ST. LOUIS — Now that voters in St. Louis and Kansas City have overwhelmingly agreed to keep their 1 percent earnings taxes, the leaders of both cities said Wednesday they must take a long hard look at their tax structures and consider how to make government more efficient.
The vote on both sides of the state, necessitated by passage of a statewide ballot measure in November, was surprising in its lopsidedness. Kansas City residents voted 3-to-1 Tuesday in favor of its earnings tax. St. Louisans gave an even more resounding approval, with 88 percent of voters backing the tax.
The stakes were high in both cities. The Kansas City earnings tax generates about $200 million annually, roughly 40 percent of the city budget. The St. Louis tax generates $140 million, or about one-third of the budget.
Officials said a loss in either city would have meant cuts in police and firefighters and vital services like trash pickup. But opponents said the tax drives businesses — and residents, too — out to the suburbs.
The passage of Proposition A in November requires a renewal vote in each city every five years. People on both sides of the issue know voter sentiment could change drastically by 2016.
"There will be a big change in the atmosphere between now and then," said Woody Cozad of Freedom PAC, the Kansas City group opposed to the earnings tax. "We're not going away. The campaign starts again about Monday morning."
St. Louis Mayor Francis Slay agreed that his city needs to begin studying alternative sources of revenue, efficiencies, elimination of redundant services. But he said that self-evaluation needs to extend to St. Louis County and other neighboring governments.
"It is the entire region that really needs change," Slay said. "This is not a blank check for the future, and it will not last forever. When the (earnings tax renewal) election comes around in five years, we really should have a very different city and region because I'm not sure the voters will give us another five years."
Slay said there are far too many services being duplicated by the city and St. Louis County. St. Louis city is unique in that it is a county unto itself — even though it is flanked by St. Louis County on three sides, it is not part of the county.
"We should be looking at coordinating and consolidating services like health departments, economic development as well as work force development," Slay said.
Kansas City Mayor-elect Sly James, like Slay a Democrat, was elected in March and takes office May 1. He plans to re-establish Kansas City's Citizens Commission on Municipal Revenue, a citizen-led entity that will take a hard look at the city's tax structure and potentially recommend changes. Ironically, it was an earlier version of the commission that first recommended adoption of an earnings tax in the 1960s.
"We always have an obligation to make sure our taxes are fair and reasonable," James said. "The commission will look at our overall tax base and see what's fair and unfair, what we need and don't need."
A lengthy study that examines how St. Louis could get by without its earnings tax was released Wednesday by the nonprofit Missouri Council for a Better Economy. It describes a variety of new taxes and fees as well as cost savings that could help St. Louis phase out the earnings tax over a decade. The council is funded by wealthy St. Louisan Rex Sinquefield, who spent $11 million to almost single-handedly finance support of the November ballot measure.

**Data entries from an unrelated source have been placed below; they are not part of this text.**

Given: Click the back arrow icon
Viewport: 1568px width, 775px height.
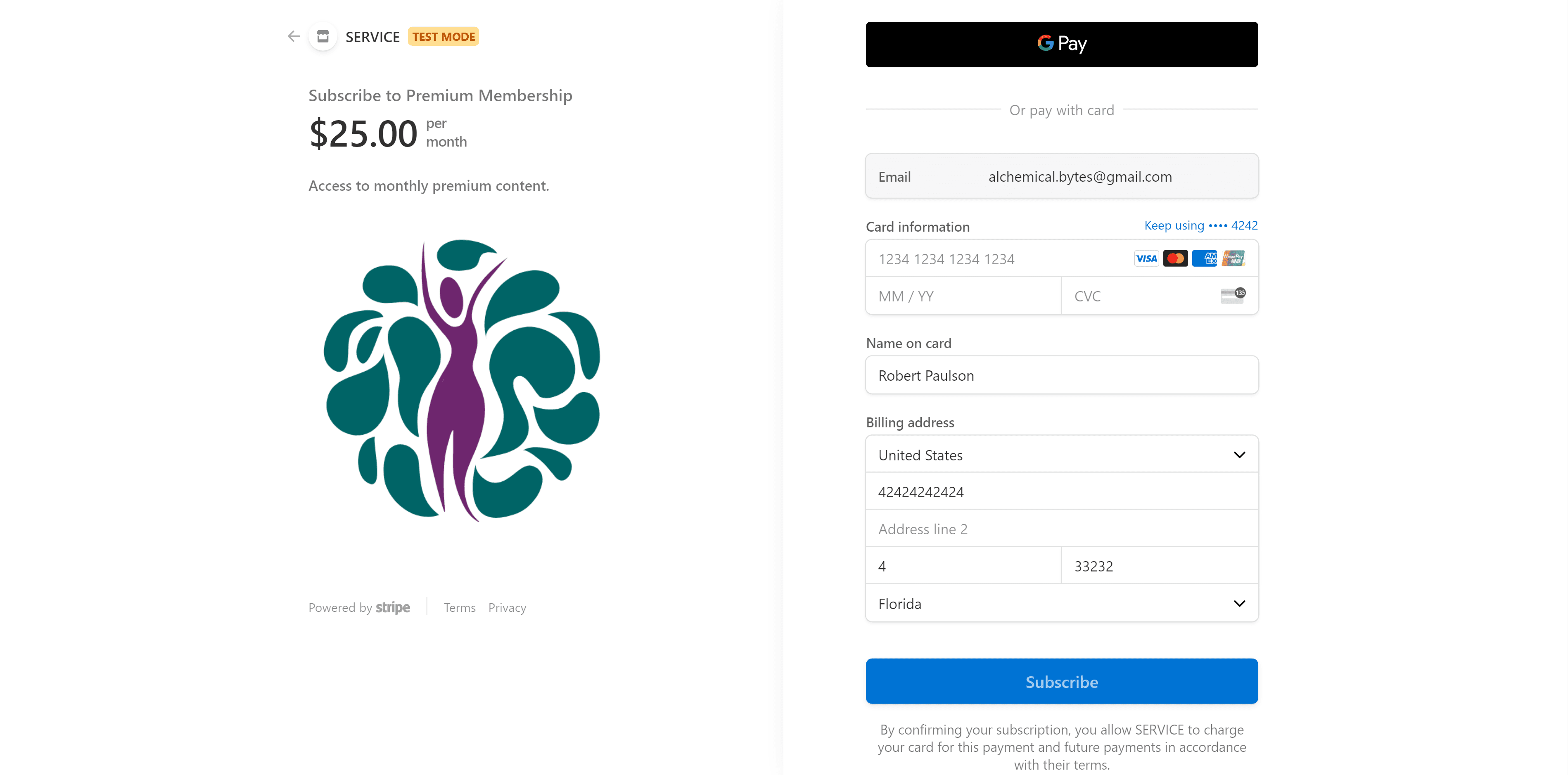Looking at the screenshot, I should (293, 36).
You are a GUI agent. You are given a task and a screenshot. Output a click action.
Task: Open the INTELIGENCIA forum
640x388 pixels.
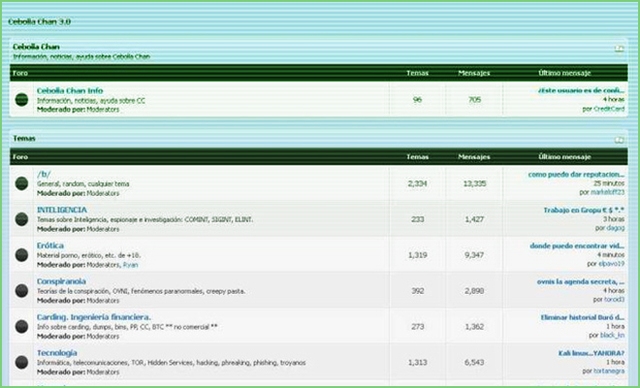pyautogui.click(x=62, y=210)
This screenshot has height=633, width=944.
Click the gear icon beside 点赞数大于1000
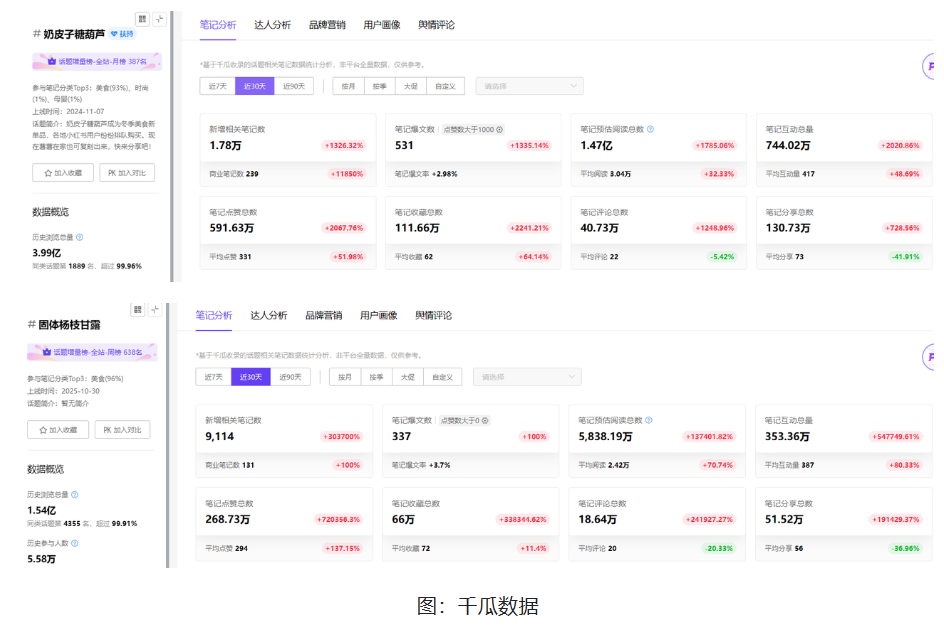499,129

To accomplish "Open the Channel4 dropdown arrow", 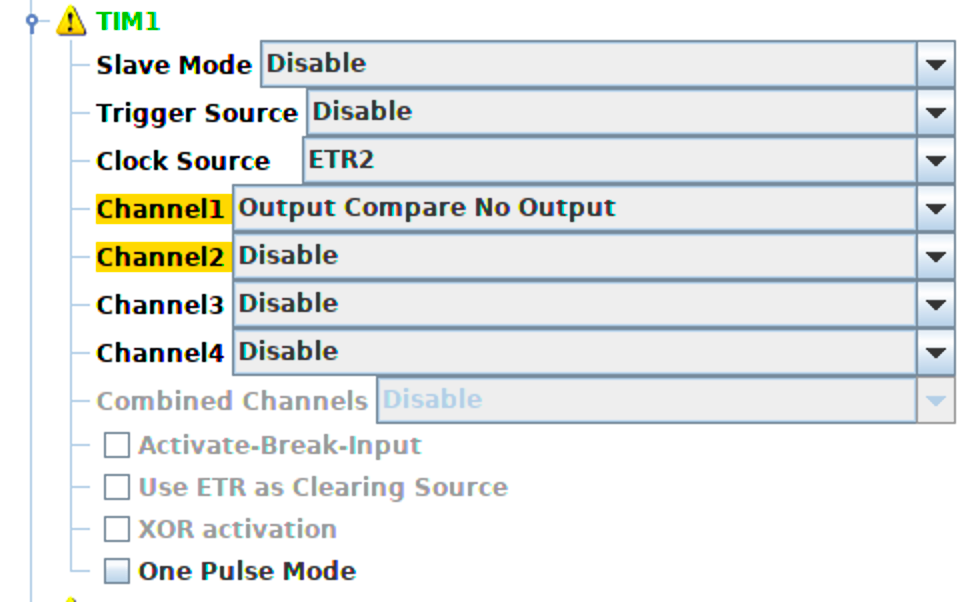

Sinquefield also funds the St. Louis-based think tank, the Show-Me Institute. David Stokes, a policy analyst for the Show-Me Institute, agreed with Slay and James that now is the time for the cities to evaluate themselves.
"It's not often people engage in debates and have water cooler conversations about tax policy," Stokes said. "This gives various people and city leaders time to come up with a better long-term plan."